Inspiring photos of voting worldwide
As Americans face a tumultuous presidential election, we could probably use a reminder that voting is a privilege that should be celebrated.
First-time voters, young future voters, voters who risk their lives around the world – they all show that democracy is an amazing responsibility.
Here, an Afghan woman shows her inked finger after voting at a polling station for the 2010 parliamentary elections north of Kabul, Afghanistan.
The Taliban had warned voters to boycott the polls, threatening violence against those who disobeyed.
A message from above
Members of the Army’s Golden Knights parachute team encourage Americans who live abroad to submit their absentee ballots in time for the 2016 election.
Early voting, long wait
A woman kneels down to take a break while waiting in line to vote early in Los Angeles in October.
Los Angeles officials said some voters were waiting more than two hours to cast their early ballots.
Voting with a little help
A German mother, with the help of a toddler, casts her ballot in Berlin state elections in September 2016.
A line out the door
Early voters wait in Columbus, Ohio, to cast their votes the day before Election Day 2016.
A helping hand
Harold Weitzel helps his wife, Sally, cast her absentee vote in Cleveland, Ohio, in October 2016.
Absentee assistance
Lt. j.g. Jessica Vaeth explains to U.S. Navy sailors how to register for an absentee ballot in August 2016.
Poll pose
Pakistani women pose with national identity cards as they line up to cast ballots during the general election in Rawalpindi in 2013.
Voting in Pakistan is often disrupted by violence.
Kids can "vote" too
Schoolchildren register for a special “Kids Vote” while their parents cast their midterm-election ballots at a Kentucky elementary school in 2014.
The “Kids Vote” was designed to encourage children to exercise their right to vote when they turn 18.
Kuwaiti women make their voices heard
Kuwaiti women show the victory sign as they wait to cast their vote for the first time in the national parliamentary elections north of Kuwait City in June 2006.
Heavy turnout
Heavy early voter turnout makes for a lengthy wait in Columbus, Ohio, the day before Election Day 2016.
Absentee action
A South Korean soldier walks out of a booth after casting his absentee ballot for the country’s 2012 presidential election in Seoul.
Brand-new trans voters
Bangladeshi ‘hijra’ social worker Joya Shikder holds her national identity card in Dhaka in December 2008.

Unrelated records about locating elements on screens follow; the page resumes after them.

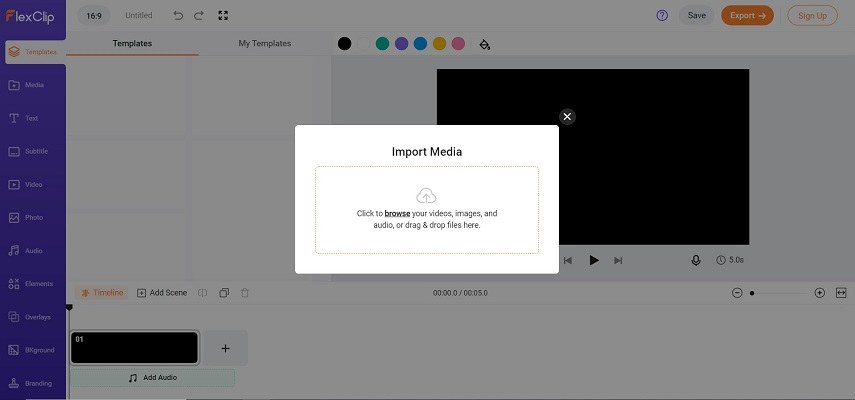Open the 16:9 aspect ratio selector
855x400 pixels.
(93, 16)
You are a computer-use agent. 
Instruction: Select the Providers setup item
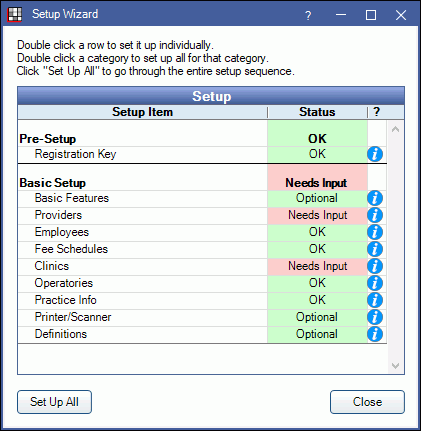[x=202, y=215]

Among the millions of new voters in the 2008 elections were roughly 100,000 hijras — cross-dressing, pre- and post-operative trans people — allowed to cast ballots for the first time.

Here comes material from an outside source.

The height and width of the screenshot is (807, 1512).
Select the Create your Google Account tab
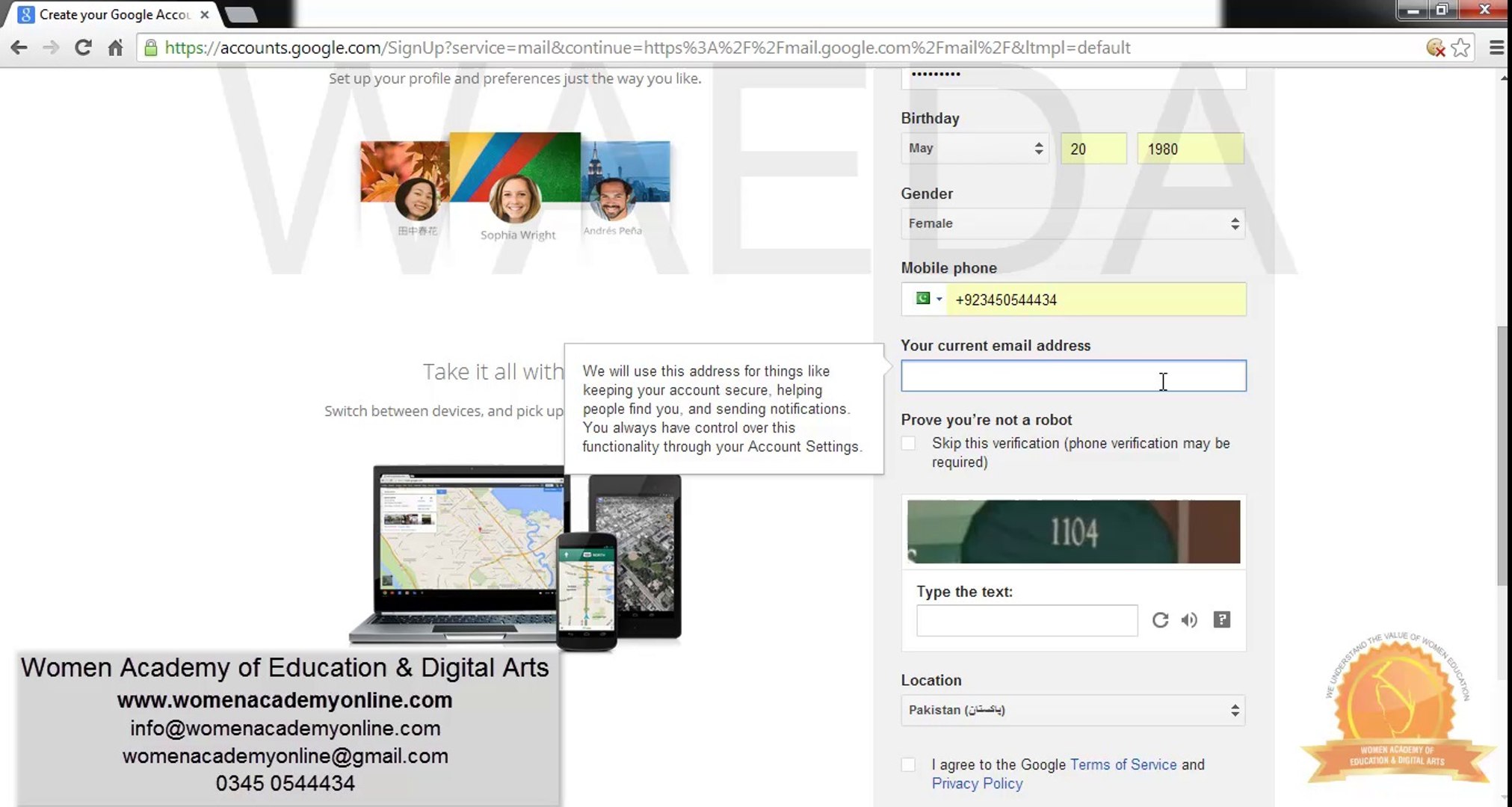coord(105,14)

Voter registration made easy
LaRon Brown has his Ohio voter registration card filled out by an America Coming Together worker outside his home in September 2004.
ACT registered more than 300,000 new voters in Ohio alone ahead of the 2004 presidential election.
Voting after the storm
A firefighter votes in a tent used as a polling place in Rockaway, Queens, as New York recovers from Hurricane Sandy in November 2012.

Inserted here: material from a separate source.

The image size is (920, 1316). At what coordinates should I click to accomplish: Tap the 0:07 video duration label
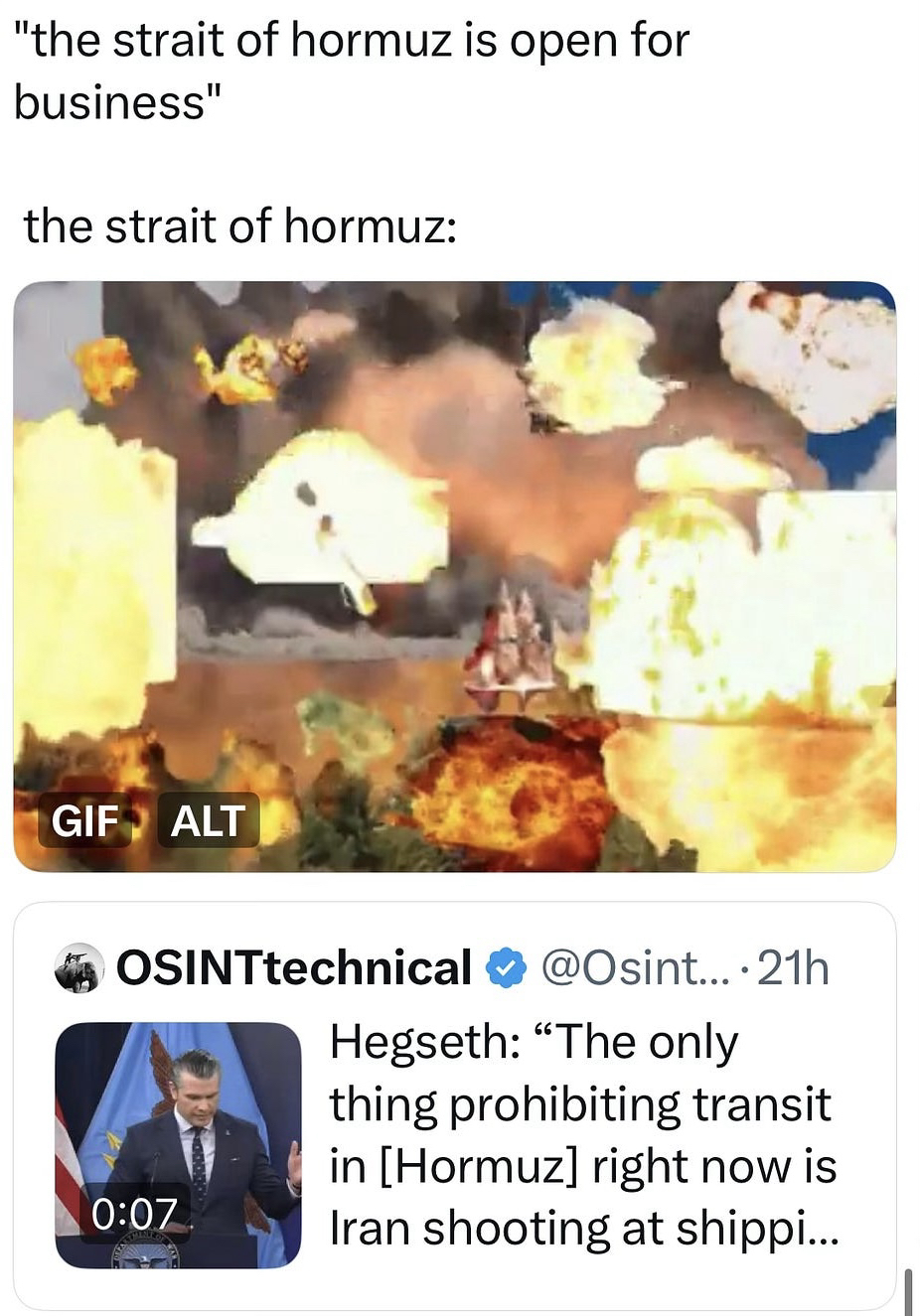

Dozens of polling stations in New Jersey and New York were forced to relocate because of storm damage.
Fancy ballot boxes
Men in Oman cast their votes at a polling station in Muscat in October 2003.
The election was the first in which all Omanis over 21 were given the right to vote, compared with only one in four in 2000.
Exercising the right to vote
An Iranian woman casts her ballot in the presidential elections in Tehran on June 12, 2009.
Women gained the right to vote in Iran in 1963.
Political rights for women
Kuwaitis celebrate after women are granted the right to vote and run for office in 2005.
“I congratulate the women of Kuwait for having achieved their political rights,” said Prime Minister Sheikh Sabah al-Ahmad al-Sabah.
Expats vote from afar
Abeer Al-Zayadi waits for new Iraqi-American voters to register at her Michigan polling station in January 2005.
An estimated 240,000 Iraqi expatriates living in the U.S. were eligible to vote in the 2005 Iraqi elections for the first time in 50 years.
Voices carry overseas
An Iranian citizen living in the Washington, D.C., area fills out her ballot as she prepares to vote in the Iranian presidential election in 2013.
A new voter
Noa Baryam, 18, registers to vote in the National Republican Committee’s “Reggie the Registration Rig,” an 18-wheeler converted into a mobile voter registration site, in 2004 in New York City.
Saudi women enjoy new right
Saudi women cast their votes for the Jeddah municipal elections in December 2015.
The election was the first time in which Saudi women were allowed to vote in a governmental election.